Pero aún con esta demostración fehaciente de querer salir adelante, las cosas no caminan bien, son muchos los factores y también los frentes que se abren y que deben ser cubiertos, esta vez no hablaré de incumplimientos legales o de la falta de inversión pública en el sector educativo que son factores que determinan la buena marcha del sistema, esta vez señalaré la necesidad imperiosa de que todos los funcionarios que prestan sus servicios en el sector educativo de este país, al igual que los trabajadores que forman parte de toda la estructura de la Secretaría de Educación Pública, tanto federal como en los estados, debe pasar de manera obligatoria por una evaluación, primero diagnóstica para saber de sus capacidades y de sus áreas de oportunidad, y posteriormente, una evaluación formativa acompañada de cursos permanentes que les ayuden a desempeñar eficientemente sus cargos y otorgar una atención eficaz al público, y así, de la misma manera que aplica la ley con los docentes de nuevo ingreso, funcionario que no resulte idóneo para el puesto tendría que causar baja en el servicio público. Es necesario y además urgente una reforma a las leyes pertinentes para que los funcionarios en el sector educativo queden sujetos a normas legales que garanticen la buena prestación del servicio educativo, para los funcionarios de nuevo ingreso, tendría que aplicarse un examen de oposición para que exista congruencia en todo lo que sucede en el sector educativo, no se puede ser exigentes solo con la parte operativa del modelo educativo en vigor, mientras los que mandan y administran el sistema queden exentos de la responsabilidad de evaluarse y de formarse continuamente de manera obligada.

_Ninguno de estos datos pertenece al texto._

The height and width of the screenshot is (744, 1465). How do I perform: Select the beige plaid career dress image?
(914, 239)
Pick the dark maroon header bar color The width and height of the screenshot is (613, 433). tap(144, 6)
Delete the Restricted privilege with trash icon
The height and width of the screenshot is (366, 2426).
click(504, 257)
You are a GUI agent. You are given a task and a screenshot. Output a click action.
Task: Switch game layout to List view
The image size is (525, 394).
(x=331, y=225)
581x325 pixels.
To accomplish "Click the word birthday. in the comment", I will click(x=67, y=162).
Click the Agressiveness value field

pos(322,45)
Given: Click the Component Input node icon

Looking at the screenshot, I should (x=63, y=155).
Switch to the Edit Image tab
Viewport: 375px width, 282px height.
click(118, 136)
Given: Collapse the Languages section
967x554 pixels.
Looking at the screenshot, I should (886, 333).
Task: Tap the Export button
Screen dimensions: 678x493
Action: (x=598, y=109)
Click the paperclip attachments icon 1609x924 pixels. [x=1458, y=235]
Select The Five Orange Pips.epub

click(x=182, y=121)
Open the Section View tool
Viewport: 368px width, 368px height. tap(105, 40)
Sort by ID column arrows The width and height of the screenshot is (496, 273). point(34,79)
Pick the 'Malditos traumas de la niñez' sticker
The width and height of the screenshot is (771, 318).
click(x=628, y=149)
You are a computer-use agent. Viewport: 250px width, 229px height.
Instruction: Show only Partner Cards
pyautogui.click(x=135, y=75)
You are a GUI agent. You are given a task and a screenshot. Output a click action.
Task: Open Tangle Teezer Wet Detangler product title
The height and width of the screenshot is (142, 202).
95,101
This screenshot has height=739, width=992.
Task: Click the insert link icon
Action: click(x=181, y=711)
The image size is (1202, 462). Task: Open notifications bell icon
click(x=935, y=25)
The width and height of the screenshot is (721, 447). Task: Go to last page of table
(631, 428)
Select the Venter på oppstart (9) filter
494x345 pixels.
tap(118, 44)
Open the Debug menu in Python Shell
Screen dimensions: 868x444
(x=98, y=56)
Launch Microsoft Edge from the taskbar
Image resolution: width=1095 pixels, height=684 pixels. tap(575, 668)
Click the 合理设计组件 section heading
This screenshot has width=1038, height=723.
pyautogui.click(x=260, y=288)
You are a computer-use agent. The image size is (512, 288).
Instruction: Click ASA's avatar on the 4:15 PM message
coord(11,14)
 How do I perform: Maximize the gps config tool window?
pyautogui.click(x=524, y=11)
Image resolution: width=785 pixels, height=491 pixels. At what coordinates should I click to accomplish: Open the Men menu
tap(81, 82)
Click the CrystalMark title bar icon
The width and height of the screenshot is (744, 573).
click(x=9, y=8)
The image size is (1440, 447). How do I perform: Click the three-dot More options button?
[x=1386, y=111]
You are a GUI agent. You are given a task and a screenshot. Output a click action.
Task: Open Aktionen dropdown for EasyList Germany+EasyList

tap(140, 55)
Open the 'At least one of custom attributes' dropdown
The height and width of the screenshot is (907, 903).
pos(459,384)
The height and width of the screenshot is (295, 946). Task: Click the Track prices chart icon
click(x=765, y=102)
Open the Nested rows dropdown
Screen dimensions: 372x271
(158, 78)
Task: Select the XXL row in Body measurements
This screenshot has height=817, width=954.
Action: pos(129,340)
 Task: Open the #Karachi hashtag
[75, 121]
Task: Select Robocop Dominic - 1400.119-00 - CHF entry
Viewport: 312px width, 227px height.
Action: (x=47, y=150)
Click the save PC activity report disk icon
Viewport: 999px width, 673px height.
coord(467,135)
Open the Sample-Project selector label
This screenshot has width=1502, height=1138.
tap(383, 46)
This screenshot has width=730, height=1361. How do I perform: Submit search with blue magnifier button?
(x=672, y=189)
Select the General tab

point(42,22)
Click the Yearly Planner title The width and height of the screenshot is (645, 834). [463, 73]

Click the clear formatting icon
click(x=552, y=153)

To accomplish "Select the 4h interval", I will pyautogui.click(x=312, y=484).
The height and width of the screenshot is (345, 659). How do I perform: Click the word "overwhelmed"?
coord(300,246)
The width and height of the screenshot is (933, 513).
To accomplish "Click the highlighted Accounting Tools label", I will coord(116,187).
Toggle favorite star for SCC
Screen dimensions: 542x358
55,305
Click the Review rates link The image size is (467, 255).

En la oportunidad que tuve de participar en una reunión nacional sobre la implementación del nuevo modelo educativo ya expuse ante representantes de la Subsecretaría de Educación Básica de la S.E.P., la necesidad de formación del cuadro de funcionarios educativos de toda la estructura de esta dependencia en todo el país, ahora lo hago desde este medio, necesitamos funcionarios educativos de calidad, honestos, institucionales, que conozcan las leyes, que sepan aplicarlas, con don de mando, que atiendan con calidez e involucren a quienes les auxilian en un esquema de formación continua que les permita atender y respetar a los trabajadores de la educación que acuden todos los días ante ellos a plantear sus necesidades laborales y profesionales.